◆ **Requirement**
For the entries that appear below, write out the exact text and omit the pictures.

Collected data
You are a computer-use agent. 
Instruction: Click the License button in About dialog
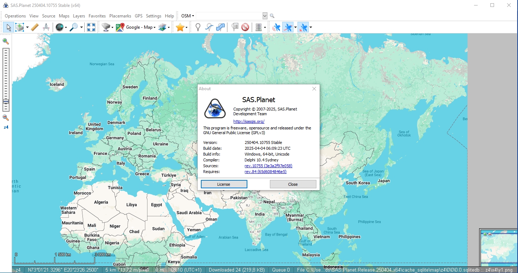click(x=223, y=184)
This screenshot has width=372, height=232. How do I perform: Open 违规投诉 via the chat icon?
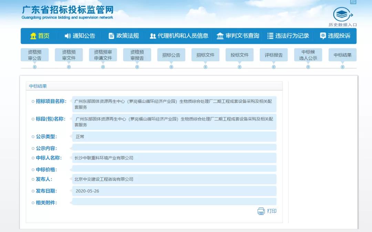(x=322, y=36)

◆ **Output below**
You are a computer-use agent. 
Instruction: Click the License button in About dialog
click(x=223, y=184)
This screenshot has width=372, height=232. How do I perform: Open 违规投诉 via the chat icon?
(x=322, y=36)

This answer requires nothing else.